→ Dataset:
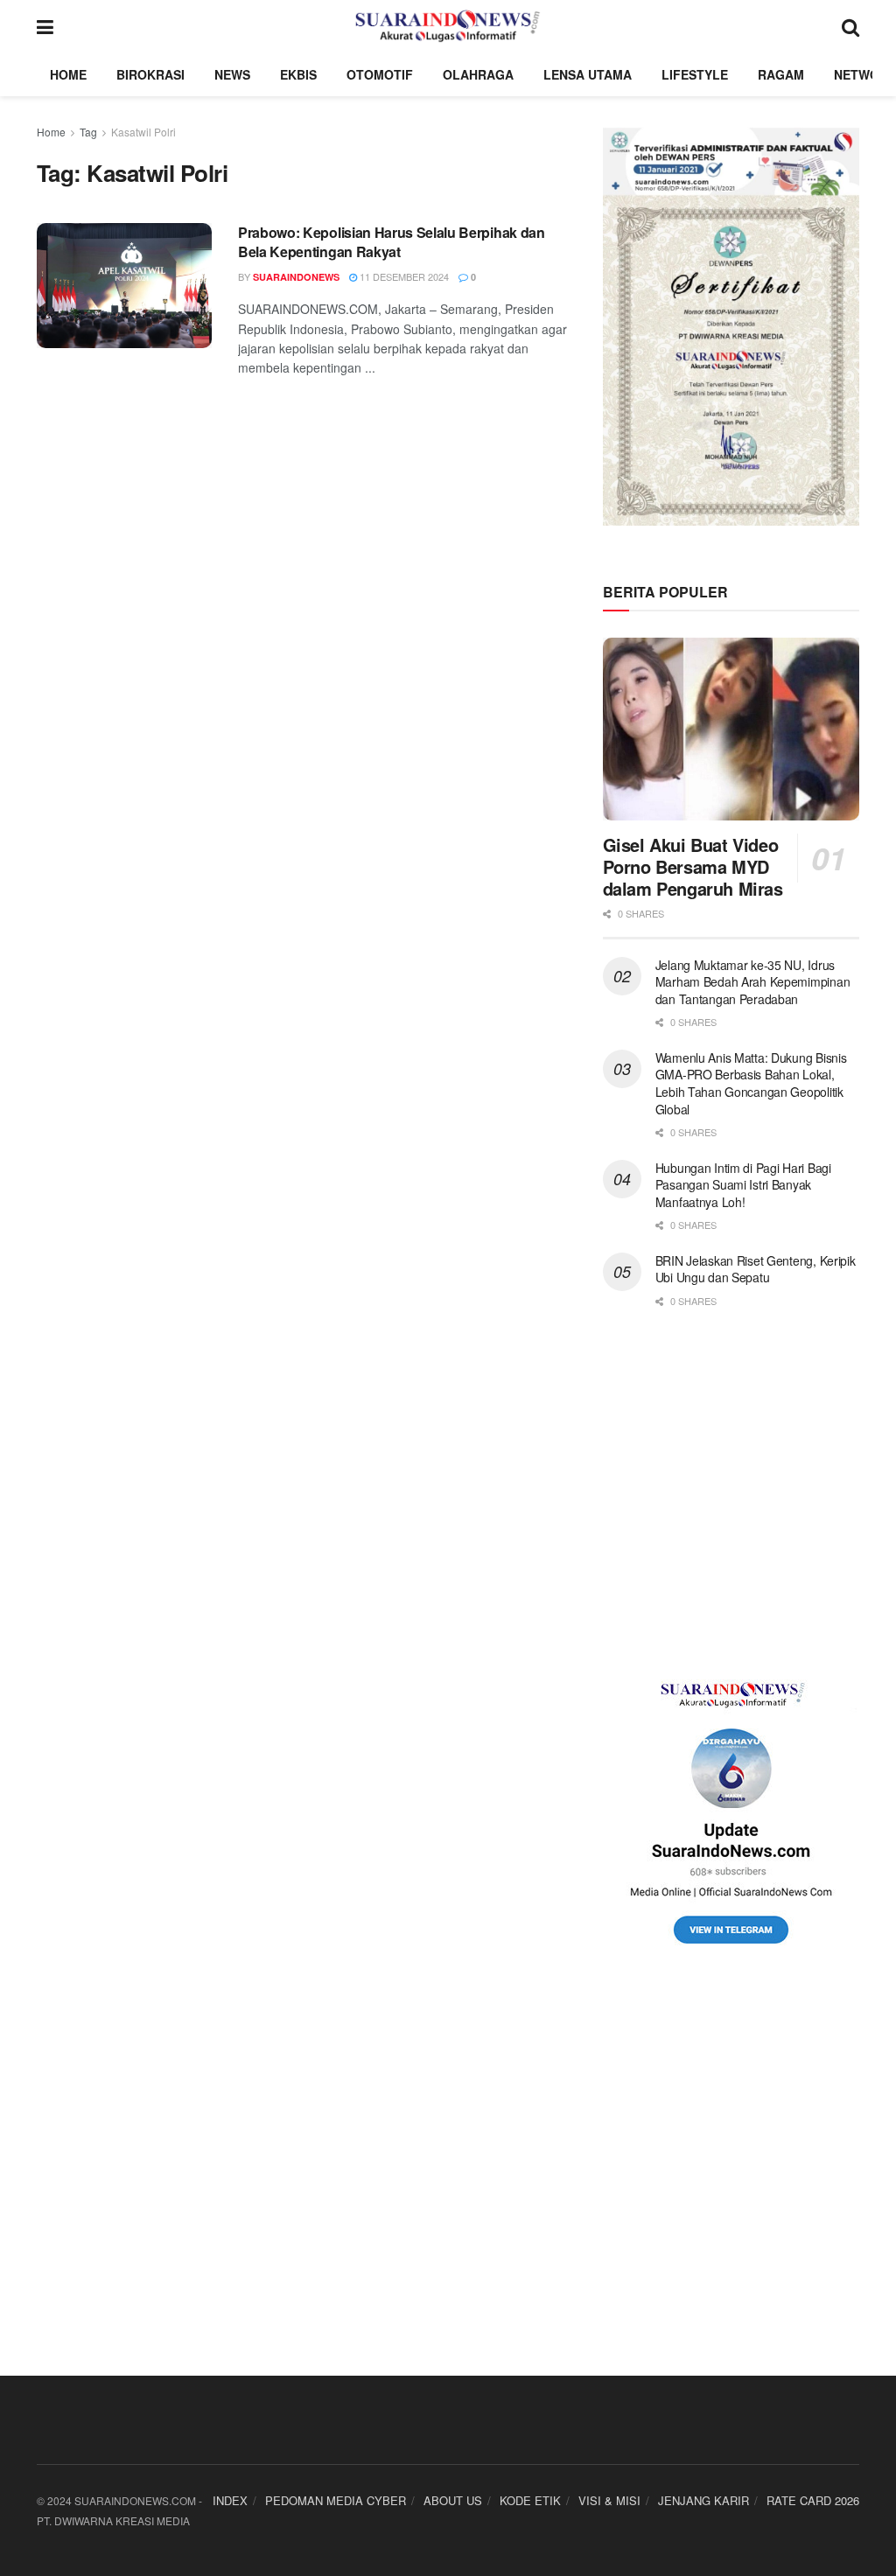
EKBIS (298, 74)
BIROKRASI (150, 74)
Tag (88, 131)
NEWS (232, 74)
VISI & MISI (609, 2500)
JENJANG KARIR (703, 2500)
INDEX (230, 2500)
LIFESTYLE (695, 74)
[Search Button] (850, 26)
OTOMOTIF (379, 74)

* * *

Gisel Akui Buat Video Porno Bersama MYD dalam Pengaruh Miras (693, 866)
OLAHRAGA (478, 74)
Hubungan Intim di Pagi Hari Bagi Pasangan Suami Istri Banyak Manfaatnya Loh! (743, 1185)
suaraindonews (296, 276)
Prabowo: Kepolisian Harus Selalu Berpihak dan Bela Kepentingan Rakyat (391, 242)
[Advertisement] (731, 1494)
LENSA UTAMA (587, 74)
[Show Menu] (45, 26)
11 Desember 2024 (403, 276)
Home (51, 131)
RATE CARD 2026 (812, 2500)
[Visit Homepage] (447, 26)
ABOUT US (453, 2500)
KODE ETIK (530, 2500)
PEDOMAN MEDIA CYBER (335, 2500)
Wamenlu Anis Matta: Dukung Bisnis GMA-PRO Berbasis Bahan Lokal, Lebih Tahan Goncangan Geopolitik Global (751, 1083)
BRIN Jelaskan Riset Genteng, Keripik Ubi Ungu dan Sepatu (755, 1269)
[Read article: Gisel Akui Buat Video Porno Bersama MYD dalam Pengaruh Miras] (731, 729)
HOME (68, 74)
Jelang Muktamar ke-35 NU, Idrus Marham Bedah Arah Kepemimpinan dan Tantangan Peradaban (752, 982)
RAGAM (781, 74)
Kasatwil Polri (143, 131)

→ Exercise aim: Could you repeat exactly the lines in the listing above from the one with "EKBIS (298, 74)" down to the one with "OTOMOTIF (379, 74)"? Include both of those lines.

→ Answer to this problem:
EKBIS (298, 74)
BIROKRASI (150, 74)
Tag (88, 131)
NEWS (232, 74)
VISI & MISI (609, 2500)
JENJANG KARIR (703, 2500)
INDEX (230, 2500)
LIFESTYLE (695, 74)
[Search Button] (850, 26)
OTOMOTIF (379, 74)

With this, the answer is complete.